By John Loop
Sports Editor
Senior heavyweight and recent state champion wrestler Roger Moe will not be on campus to experience the changes that will come along with the renovation and expansion of Coppell High School’s athletic facilities.
Moe does think that eliminating the boys’ wrestling practices, which took place in two different areas during fourth period this year, will be good for the team.
“Our wrestling room is one mat, so to just have a bigger wrestling room seemed like a pretty fun idea,” Moe said.
The wrestling team is not the only program on campus that will be going through a period of spatial transition. After the Coppell Independent School District put the $79.5 million bond package up for election and passed it in May, $27.1 million were allocated for the expansion and improvement of CHS main campus and auxiliary athletic features.
At the beginning of the process, Coppell ISD athletic director John Crawford did not know quite know what he had stumbled into. Now meeting with contractors, coaches and architects around the clock, he sees a solid plan beginning to come to fruition.
“It’s been quite an extensive process,” Crawford said. “I’ve had numerous meetings with the architectural firm that the school district uses [SHW Group Architects]. In conjunction with that, I’ve also had drawings that [SHW] has for us, and have had all of our coaches come in so that they could view especially the facilities that affect their programs.”
These new facilities will provide space for athletic programs like the basketball, wrestling, football and soccer teams, as well as physical education and dance classes.
The most elaborate of the facilities included in this category is a new multi-purpose sports and competition arena, the construction of which is planned to to take 13 months to be ready by the start of the 2016 school year.

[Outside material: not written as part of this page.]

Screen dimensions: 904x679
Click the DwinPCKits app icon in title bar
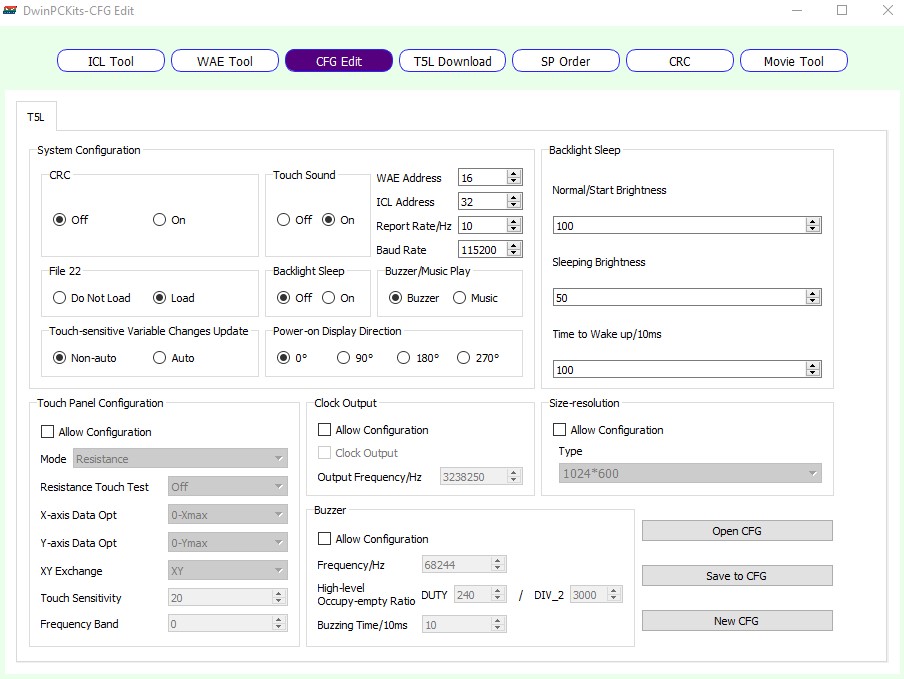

The arena will feature 360-degree seating, with a combination of fixed chair-back seats and theater-style seats in the upper bowl and collapsible chair-style seating in the lower bowl. Bench seating will also be installed on the ends for the primary use of the general student body. In all, the arena will hold almost 2,600 loyal Coppell fans.
The increase in gym capacity will hopefully also resolve the issue of mutually exclusive school assemblies and pep rallies. This may mean that the days of indoor pep rallies without freshmen are numbered.
“Since it will be able to seat almost 2,600 students, and if you consider the number of people that you can actually have down on the floor, then we would be able to have assemblies, pep rallies, different events where we could have the entire student body there and not have to leave the freshmen in class,” Crawford said.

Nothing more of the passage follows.